“Is – is he a man?” asked Lucy.
“Aslan a man!” said Mr. Beaver sternly. “Certainly not. I tell you he is the King of the wood and the son of the great Emperor-Beyond-the Sea. Don’t you know who is the King of Bests? Aslan is a lion – the Lion, the great Lion.”
“Ooh!’ said Susan, “I’d thought he was man. Is he – quite safe? I shall fell rather nervous about meeting a lion.”
“That you will, dearie, and no mistake,” said Mrs. Beaver. “If there’s anyone who can appear before Aslan without their knees knocking, they’re either braver than most or else just silly.”
“Then he isn’t safe?” said Lucy.
“Safe?” said Mr. Beaver. “Don’t you hear what Mrs. Beaver tells you? Who said anything about safe? ‘Course he isn’t safe. But he’s good. He’s the King, I tell you.”
– from C. S. Lewis’s The Lion, the Witch an the Wardrobe
Somewhere along the way church has become boring. I don’t mean (as many in our day seem to) that the church fails to entertain the masses. I think it has always failed to do that. I mean that many churches just don’t have much to offer – it’s uneventful, bland, another empty shell full of powerful memories but nothing more. People go to church because it’s what their supposed to do or they’re looking for their next emotional experience. Though they would never say so themselves they know that church is boring. It is either boring and has accepted the fact or boring and trying to entertain to cover the fact up.
I think that the at the root of the boring church is the doctrine of God himself – the boring church has a pretty good handle on God.

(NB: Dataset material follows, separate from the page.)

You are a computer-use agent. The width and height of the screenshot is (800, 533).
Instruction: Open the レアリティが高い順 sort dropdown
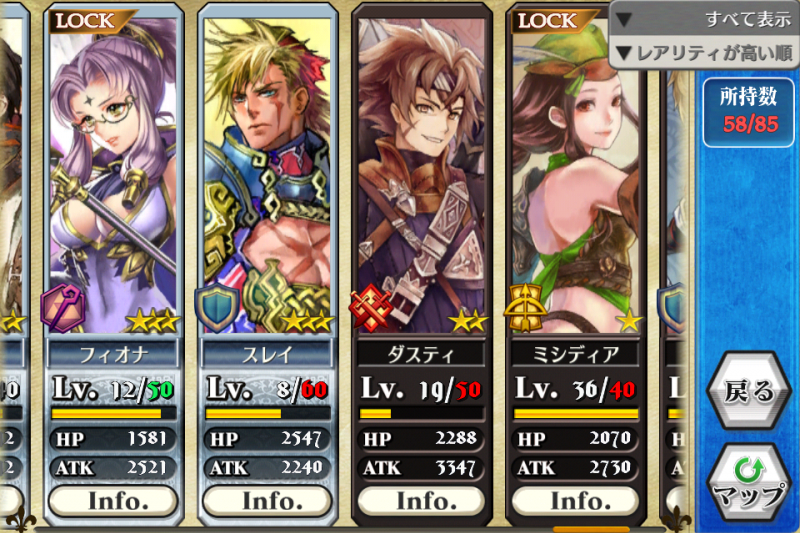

In far too many churches instead of encountering an all powerful electing God that invades our life here and now we are presented with a much safer God. In some homo-erotic loves songs to Jesus fill the air and and God is presented as a domesticated pet. In others lectures that quietly seek to define the undefinable have replaced the proclamation of the Word, making it all so reasonable and comfortable. So the church has becomes a safe and boring place to be.
But in the famous words of Mr. Beaver, “He isn’t safe!” And when an unsafe God gathers his children together to actually come at them in Word and Sacrament it ought to be anything but boring!